◆ What you will do
Retype every entry precisely and keep each line whole.

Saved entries
▼▼▼

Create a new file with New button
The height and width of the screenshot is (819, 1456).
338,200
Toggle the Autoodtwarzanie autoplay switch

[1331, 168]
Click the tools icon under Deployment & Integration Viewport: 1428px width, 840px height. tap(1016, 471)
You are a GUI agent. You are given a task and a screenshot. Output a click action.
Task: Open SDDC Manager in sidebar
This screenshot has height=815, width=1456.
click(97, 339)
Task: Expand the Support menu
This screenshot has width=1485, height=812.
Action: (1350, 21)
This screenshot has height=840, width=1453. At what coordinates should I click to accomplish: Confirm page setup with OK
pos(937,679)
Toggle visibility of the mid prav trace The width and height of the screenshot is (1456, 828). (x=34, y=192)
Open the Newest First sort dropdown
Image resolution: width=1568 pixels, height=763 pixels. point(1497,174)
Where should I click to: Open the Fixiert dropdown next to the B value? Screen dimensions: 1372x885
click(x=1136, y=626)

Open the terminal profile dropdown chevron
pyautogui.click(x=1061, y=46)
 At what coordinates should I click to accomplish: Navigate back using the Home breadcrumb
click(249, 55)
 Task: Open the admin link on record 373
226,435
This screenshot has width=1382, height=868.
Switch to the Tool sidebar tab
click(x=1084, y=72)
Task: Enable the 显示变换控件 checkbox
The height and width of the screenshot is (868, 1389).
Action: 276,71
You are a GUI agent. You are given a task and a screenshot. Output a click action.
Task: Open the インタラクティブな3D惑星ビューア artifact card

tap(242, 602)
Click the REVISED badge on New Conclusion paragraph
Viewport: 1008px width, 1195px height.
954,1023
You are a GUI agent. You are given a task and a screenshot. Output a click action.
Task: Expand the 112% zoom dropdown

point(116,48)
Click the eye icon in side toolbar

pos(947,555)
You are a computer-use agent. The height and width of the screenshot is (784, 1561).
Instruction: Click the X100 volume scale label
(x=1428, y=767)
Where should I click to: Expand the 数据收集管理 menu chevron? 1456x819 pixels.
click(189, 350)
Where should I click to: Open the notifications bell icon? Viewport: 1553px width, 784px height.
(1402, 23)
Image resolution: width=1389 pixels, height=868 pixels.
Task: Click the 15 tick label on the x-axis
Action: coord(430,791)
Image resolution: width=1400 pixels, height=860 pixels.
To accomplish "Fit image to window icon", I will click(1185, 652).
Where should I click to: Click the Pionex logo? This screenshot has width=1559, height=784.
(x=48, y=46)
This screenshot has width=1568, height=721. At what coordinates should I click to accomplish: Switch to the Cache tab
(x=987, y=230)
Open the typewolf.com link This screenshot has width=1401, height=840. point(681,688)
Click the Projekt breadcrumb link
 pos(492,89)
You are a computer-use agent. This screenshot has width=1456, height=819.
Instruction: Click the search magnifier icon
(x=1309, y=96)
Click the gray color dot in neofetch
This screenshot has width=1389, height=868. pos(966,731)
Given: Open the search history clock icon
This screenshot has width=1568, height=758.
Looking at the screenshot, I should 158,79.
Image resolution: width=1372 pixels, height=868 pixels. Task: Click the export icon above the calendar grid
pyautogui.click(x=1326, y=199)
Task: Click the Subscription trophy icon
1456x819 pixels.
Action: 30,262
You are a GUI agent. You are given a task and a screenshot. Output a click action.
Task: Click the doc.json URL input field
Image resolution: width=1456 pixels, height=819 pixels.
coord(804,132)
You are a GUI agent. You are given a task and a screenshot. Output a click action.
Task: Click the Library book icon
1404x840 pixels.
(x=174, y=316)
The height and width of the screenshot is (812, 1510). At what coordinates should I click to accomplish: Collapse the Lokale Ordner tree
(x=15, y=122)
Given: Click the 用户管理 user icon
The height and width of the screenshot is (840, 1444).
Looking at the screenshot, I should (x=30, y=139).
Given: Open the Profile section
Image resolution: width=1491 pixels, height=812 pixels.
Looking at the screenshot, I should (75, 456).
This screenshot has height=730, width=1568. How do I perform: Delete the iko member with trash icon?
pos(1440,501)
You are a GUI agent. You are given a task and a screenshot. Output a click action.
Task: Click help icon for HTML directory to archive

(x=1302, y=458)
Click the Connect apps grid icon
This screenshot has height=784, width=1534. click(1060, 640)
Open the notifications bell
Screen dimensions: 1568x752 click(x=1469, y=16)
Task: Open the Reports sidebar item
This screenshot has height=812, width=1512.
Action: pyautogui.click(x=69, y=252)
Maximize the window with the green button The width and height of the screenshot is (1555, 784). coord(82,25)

▲▲▲

◆ Response below
Create a new file with New button
The height and width of the screenshot is (819, 1456).
338,200
Toggle the Autoodtwarzanie autoplay switch

[1331, 168]
Click the tools icon under Deployment & Integration Viewport: 1428px width, 840px height. tap(1016, 471)
You are a GUI agent. You are given a task and a screenshot. Output a click action.
Task: Open SDDC Manager in sidebar
This screenshot has height=815, width=1456.
click(97, 339)
Task: Expand the Support menu
This screenshot has width=1485, height=812.
Action: (1350, 21)
This screenshot has height=840, width=1453. At what coordinates should I click to accomplish: Confirm page setup with OK
pos(937,679)
Toggle visibility of the mid prav trace The width and height of the screenshot is (1456, 828). (x=34, y=192)
Open the Newest First sort dropdown
Image resolution: width=1568 pixels, height=763 pixels. point(1497,174)
Where should I click to: Open the Fixiert dropdown next to the B value? Screen dimensions: 1372x885
click(x=1136, y=626)

Open the terminal profile dropdown chevron
pyautogui.click(x=1061, y=46)
 At what coordinates should I click to accomplish: Navigate back using the Home breadcrumb
click(249, 55)
 Task: Open the admin link on record 373
226,435
This screenshot has width=1382, height=868.
Switch to the Tool sidebar tab
click(x=1084, y=72)
Task: Enable the 显示变换控件 checkbox
The height and width of the screenshot is (868, 1389).
Action: 276,71
You are a GUI agent. You are given a task and a screenshot. Output a click action.
Task: Open the インタラクティブな3D惑星ビューア artifact card

tap(242, 602)
Click the REVISED badge on New Conclusion paragraph
Viewport: 1008px width, 1195px height.
954,1023
You are a GUI agent. You are given a task and a screenshot. Output a click action.
Task: Expand the 112% zoom dropdown

point(116,48)
Click the eye icon in side toolbar

pos(947,555)
You are a computer-use agent. The height and width of the screenshot is (784, 1561).
Instruction: Click the X100 volume scale label
(x=1428, y=767)
Where should I click to: Expand the 数据收集管理 menu chevron? 1456x819 pixels.
click(189, 350)
Where should I click to: Open the notifications bell icon? Viewport: 1553px width, 784px height.
(1402, 23)
Image resolution: width=1389 pixels, height=868 pixels.
Task: Click the 15 tick label on the x-axis
Action: coord(430,791)
Image resolution: width=1400 pixels, height=860 pixels.
To accomplish "Fit image to window icon", I will click(1185, 652).
Where should I click to: Click the Pionex logo? This screenshot has width=1559, height=784.
(x=48, y=46)
This screenshot has width=1568, height=721. At what coordinates should I click to accomplish: Switch to the Cache tab
(x=987, y=230)
Open the typewolf.com link This screenshot has width=1401, height=840. point(681,688)
Click the Projekt breadcrumb link
 pos(492,89)
You are a computer-use agent. This screenshot has width=1456, height=819.
Instruction: Click the search magnifier icon
(x=1309, y=96)
Click the gray color dot in neofetch
This screenshot has width=1389, height=868. pos(966,731)
Given: Open the search history clock icon
This screenshot has width=1568, height=758.
Looking at the screenshot, I should 158,79.
Image resolution: width=1372 pixels, height=868 pixels. Task: Click the export icon above the calendar grid
pyautogui.click(x=1326, y=199)
Task: Click the Subscription trophy icon
1456x819 pixels.
Action: 30,262
You are a GUI agent. You are given a task and a screenshot. Output a click action.
Task: Click the doc.json URL input field
Image resolution: width=1456 pixels, height=819 pixels.
coord(804,132)
You are a GUI agent. You are given a task and a screenshot. Output a click action.
Task: Click the Library book icon
1404x840 pixels.
(x=174, y=316)
The height and width of the screenshot is (812, 1510). At what coordinates should I click to accomplish: Collapse the Lokale Ordner tree
(x=15, y=122)
Given: Click the 用户管理 user icon
The height and width of the screenshot is (840, 1444).
Looking at the screenshot, I should (x=30, y=139).
Given: Open the Profile section
Image resolution: width=1491 pixels, height=812 pixels.
Looking at the screenshot, I should (75, 456).
This screenshot has height=730, width=1568. How do I perform: Delete the iko member with trash icon?
pos(1440,501)
You are a GUI agent. You are given a task and a screenshot. Output a click action.
Task: Click help icon for HTML directory to archive

(x=1302, y=458)
Click the Connect apps grid icon
This screenshot has height=784, width=1534. click(1060, 640)
Open the notifications bell
Screen dimensions: 1568x752 click(x=1469, y=16)
Task: Open the Reports sidebar item
This screenshot has height=812, width=1512.
Action: pyautogui.click(x=69, y=252)
Maximize the window with the green button The width and height of the screenshot is (1555, 784). coord(82,25)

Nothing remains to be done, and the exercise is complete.